SİLİVRİ DUVARLARI…

 

Bugün yönetim erkini ellerinde tutan güçlerin sürdürdükleri siyasetin yönü bellidir, amacı ortadadır, koordinatları belirlidir.

Bu konuda söylenecek başkaca bir söz, tespit edilecek daha başka bir gerçek kalmamıştır.

Sorun, bundan sonrasıdır.

Bu siyasetin toplumu kuşatan zincirlerinin nasıl kırılacağıdır.

İşbirlikçi cephenin karşısında oluşturulacak mevziin yapılandırılmasıdır.

Hedeflerin kısa ve uzun vadelerde doğru saptanması ve bu hedeflere ulaşmak için atılması gereken adımların ve önceliklerin belirlenmesidir.

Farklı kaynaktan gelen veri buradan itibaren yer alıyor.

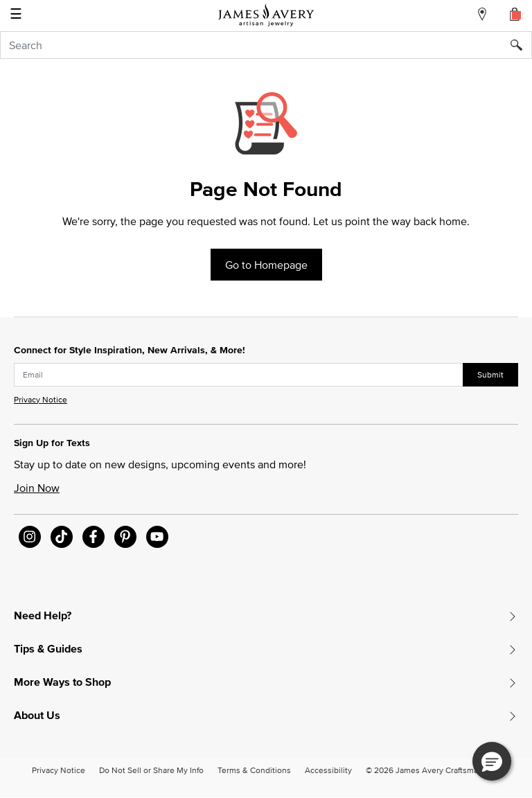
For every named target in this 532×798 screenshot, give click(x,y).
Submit (490, 374)
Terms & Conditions (254, 770)
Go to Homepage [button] (266, 265)
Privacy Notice (40, 399)
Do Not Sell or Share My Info (151, 770)
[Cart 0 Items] (515, 14)
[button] (492, 761)
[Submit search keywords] (521, 45)
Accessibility (328, 770)
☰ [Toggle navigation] (16, 15)
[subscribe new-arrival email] (238, 375)
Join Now (37, 488)
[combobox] (266, 45)
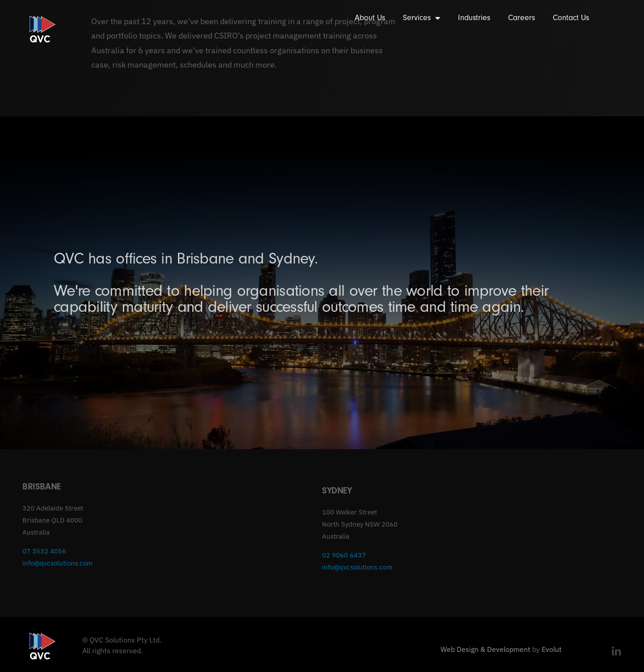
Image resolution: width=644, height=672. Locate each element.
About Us (370, 17)
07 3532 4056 (44, 551)
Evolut (551, 649)
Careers (521, 17)
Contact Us (571, 17)
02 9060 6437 (344, 555)
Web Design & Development (485, 649)
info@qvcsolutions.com (57, 563)
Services (421, 18)
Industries (474, 17)
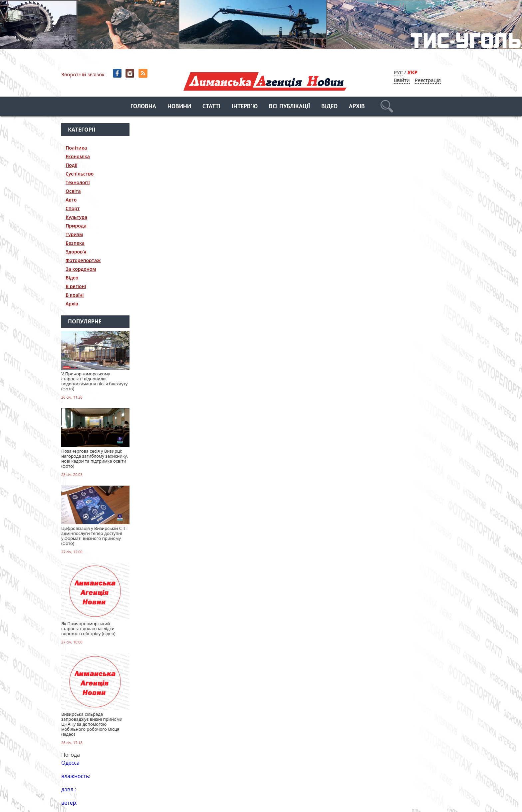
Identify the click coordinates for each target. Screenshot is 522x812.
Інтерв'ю (245, 107)
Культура (76, 217)
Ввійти (402, 80)
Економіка (78, 156)
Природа (76, 225)
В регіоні (76, 286)
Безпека (75, 243)
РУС (398, 72)
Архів (357, 107)
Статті (211, 107)
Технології (78, 182)
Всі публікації (289, 107)
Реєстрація (428, 80)
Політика (76, 147)
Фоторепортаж (83, 260)
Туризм (74, 234)
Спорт (73, 208)
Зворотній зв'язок (83, 74)
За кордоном (81, 269)
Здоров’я (76, 252)
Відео (329, 107)
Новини (179, 107)
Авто (71, 200)
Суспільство (79, 174)
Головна (143, 107)
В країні (75, 295)
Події (71, 165)
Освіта (73, 191)
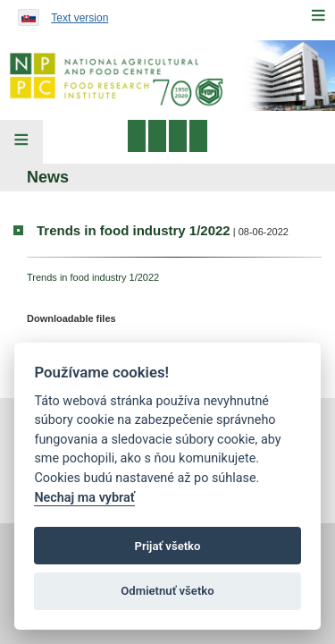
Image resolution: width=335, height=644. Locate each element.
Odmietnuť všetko (167, 590)
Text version (80, 18)
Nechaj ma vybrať (84, 497)
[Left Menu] (21, 142)
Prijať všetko (168, 546)
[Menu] (318, 15)
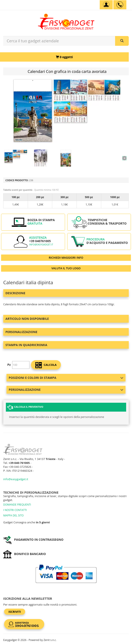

Kısacası, şu anda ülkenin gereksinim duyduğu asıl unsur “kurmaylık”tır.

Yeterli tecrübe birikimini, yetenek ve stratejik yeterliliği en üst düzeyde harman edebilecek olan kurmaylık zekâ, birikim ve kabiliyetidir.

Bu niteliklere sahip bir öncü kadronun ulusal güçlerin liderliğine soyunmasıdır.

Heyecan unsuru, bu gücün seferberliği noktasında önemli bir öğedir.

Ama heyecanın girdabına kapılarak dibi boylama riski, ancak bu yetenekli kadronun yönetimi ile önlenebilir.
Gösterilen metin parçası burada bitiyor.